On track, Black Caviar will try to stretch her undefeated record to 15 in Saturday's $300,000 (U.S. dollars) Schweppes Stakes on the Cox Plate undercard at Moonee Valley.
And, on the horizon, former Australian superstar and recent U.K. sensation So You Think is reported to be headed for a try at the Breeders' Cup Classic two weeks down the road at Churchill Downs.
Meanwhile, there are a few items of note on the U.S. agenda, including state-bred festivals at Belmont Park, Hawthorne Race Course and Hoosier Park.
Black Caviar unquestionably takes the weekend's star billing as the 5-year-old Bel Esprit mare meets just four rivals in the 6-furlong Schweppes. The heavy, odds-on favorite opened her season with an easy, 4 1/4-lengths win Oct. 8 and wouldn't seem to have much standing between her and her 15th straight win. Scenic Blast, returning from an unsuccessful California campaign, could be the top challenge.

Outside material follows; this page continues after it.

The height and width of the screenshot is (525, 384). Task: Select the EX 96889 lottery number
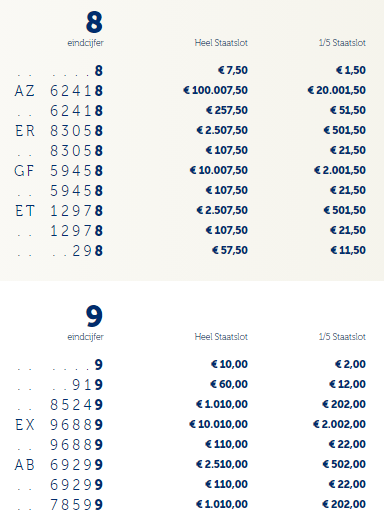click(59, 425)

So far an exclusively Australian commodity, Black Caviar's connections have discussed an outing to Royal Ascot in the spring, should she remain undefeated. Nothing in between -- not Breeders' Cup, Japan or Hong Kong -- seems to tempt them to test their highly rated mare against the rest of the world.
The Cox Plate itself features 15 runners, most prominently Helmet and Jimmy Choux. Helmet, a 3-year-old, Australian-bred son of Exceed and Excel, took the Group 1 Caulfield Guineas Oct. 8 while Jimmy Choux, a 4-year-old New Zealand-bred Thorn Park colt, comes off two Group 1 wins in New Zealand. The Cox Plate is a prep for the Nov. 1 Melbourne Cup.
And speaking of the Cox Plate, a two-time winner of that event, So You Think, appears headed to Louisville off his recent narrow loss to Cirrus Des Aigles in the Champion Stakes at Ascot.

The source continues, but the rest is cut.